The earth’s satellite provides very few opportunities for orientation in Heike Baranowsky’s video installation Moon trip(Lunar Journey) of 2001. Instead, the moon sways over the nocturnal sky like a drunkard who cannot find his way home. Clearly placed in the image, its surface is easily recognizable, and it never disappears from the picture frame; as a projection on the wall, it just moves with curiously dancelike movements, sometimes exhilarated, and often quivering or groping like a searchlight. It finds no footing and also does not provide any; here it has left the fixed and familiar orbit it has had immemorial since time. But how is it that the cosmic order has been rescinded? How does this bizarre movement come about?
The explanation is remarkably simple. The artist recorded her film while aboard a ferry traveling from the English port town of Harwich to Hamburg. During a full moon night, she directed her camera at the moon and fixed it. The animation of the celestial body was thus provided by the rolling ship and the movement of the rough sea. It is therefore not the motif that moves, but the camera itself.
In Baranowsky’s work, the romantic gravitas of the moon, which has inspired artworks of desire such as the figures in paintings by Caspar David Friedrich or the Blue moon that Elvis Presley sang to so imploringly, has been lost. Instead, the earth’s satellite hops about with an irregular rhythm, wobbling in the predefined playing field of the projected pictorial surface, and is thus hardly suitable any longer as the subject of romantic observations. Viewers are instead cast back upon themselves and their own subjective perspectives, and are led to ask "What really moves the moon?"

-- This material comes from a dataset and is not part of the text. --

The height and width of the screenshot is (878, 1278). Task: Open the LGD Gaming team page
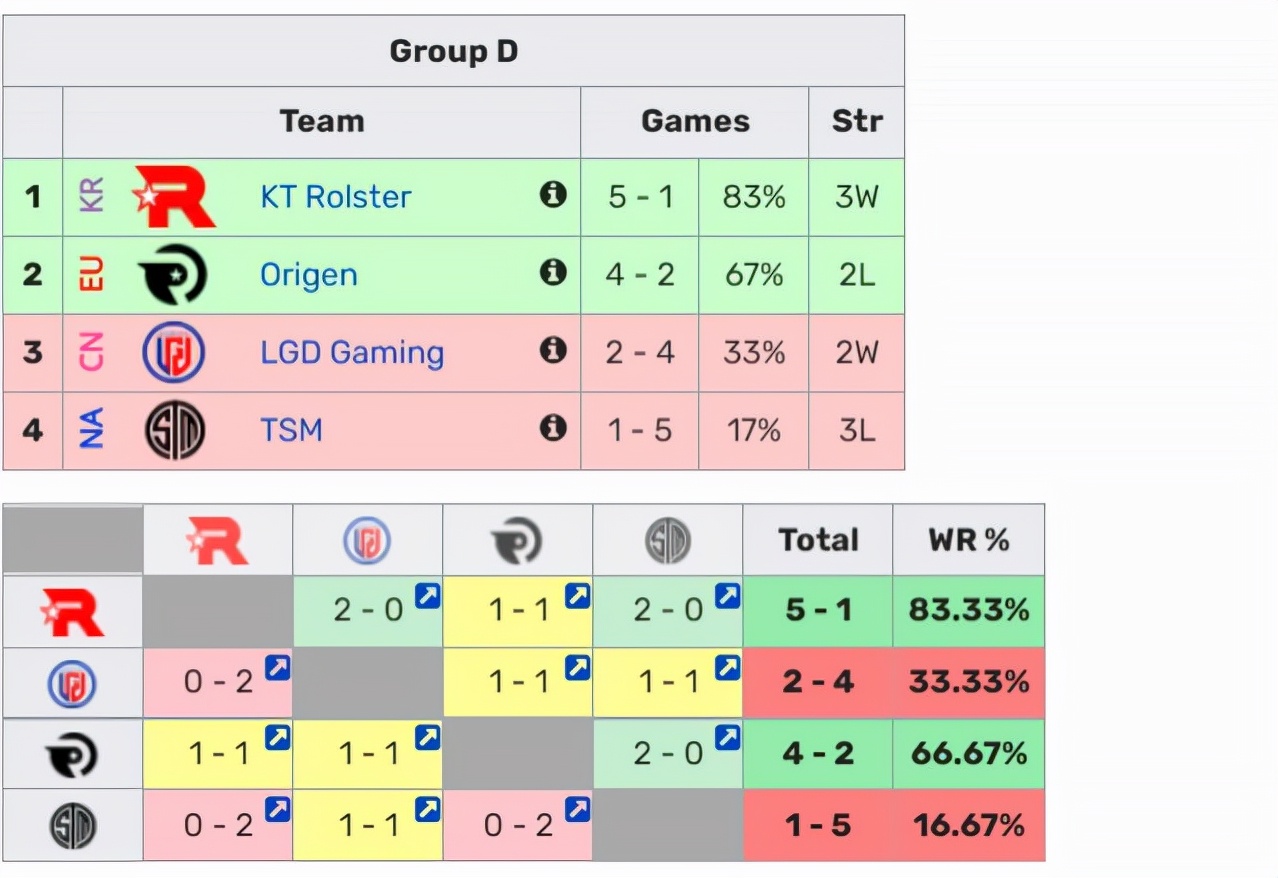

The work deals less with gravitas than with gravitation. The artist has created a small conceptual loop. The moon is not entirely innocent when it comes to the ship’s movements. While the waves that cause the camera’s peculiar swaying movements are primarily caused by the wind, they are also influenced by the tides, which, in turn, are influenced by the moon’s own gravitational force. Thus, everything comes full circle: the moon moves the ship, the camera, and, ultimately, itself in the projection.

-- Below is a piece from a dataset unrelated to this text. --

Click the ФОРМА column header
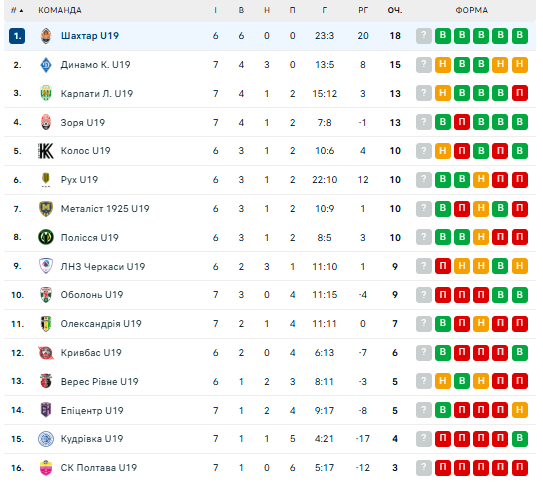This screenshot has width=543, height=482. 472,10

This recognition is sobering and cannot really explain the attractiveness of the video images. In their formal reduction, many of Baranowsky’s videos seem hermetic, cool, and emotionless. The often fairly short film sequences with their characteristically dispassionate look show everyday motifs that the artist has arranged into loops. Baranowsky succeeded in not freezing the captured movement, and through the careful montaging of images running forwards or in reverse, she was able to expand it into eternity by means of constant repetitions that bring to mind the Greek hero Sisyphus. The documentary austerity of Baranowsky's images contrasts with the inherent geometry of the repetitions, and thus deals with the ever-so-deceptive difference between reality and nature, its technical and artistic illustration in the video, and our own perception of things, judged by our experience to be normal and correct.
Temporal rhythms usually serve as the starting point in the process, and Baranowsky assembles these into consistently new, complex, and surprising figures, as in her video triptych Cyclist (rabbit and hedgehog)(Biker [The Hare and the Hedgehog]; 2000). On three projection surfaces arranged next to each other, the work depicts two identical-looking bikers riding in circles on a racecourse. The exact same sequence is shown at different speeds: in real time on the right, slowed down by ten percent in the middle, and slowed down by twenty percent on the left. As a total image, it is almost impossible to recognize that the videos are being played back at different speeds. Instead, the illusion of an impossible continuum is created, as if the bikers were able to ride from one projection into the next, and even to overtake themselves.
In reality, however, the race only takes place in the eye of the viewer, who assembles the fragments. It is no accident that the title already references the well-known fairy tale in which the arrogant hare falls for the trick of the two identical hedgehogs. Caught up in the futile loop of an unending competition, the hare becomes the victim of his superficial perception. The old, handed-down tale was published in 1840 by the dialect poet Wilhelm Schröder with these introductory words: “This story is told fraudulently, boys, but it is nevertheless true, because my grandfather, from whom I heard it, was in the custom of saying when he told it: 'It has to be true, my boy, otherwise one would not be able to tell it.' ”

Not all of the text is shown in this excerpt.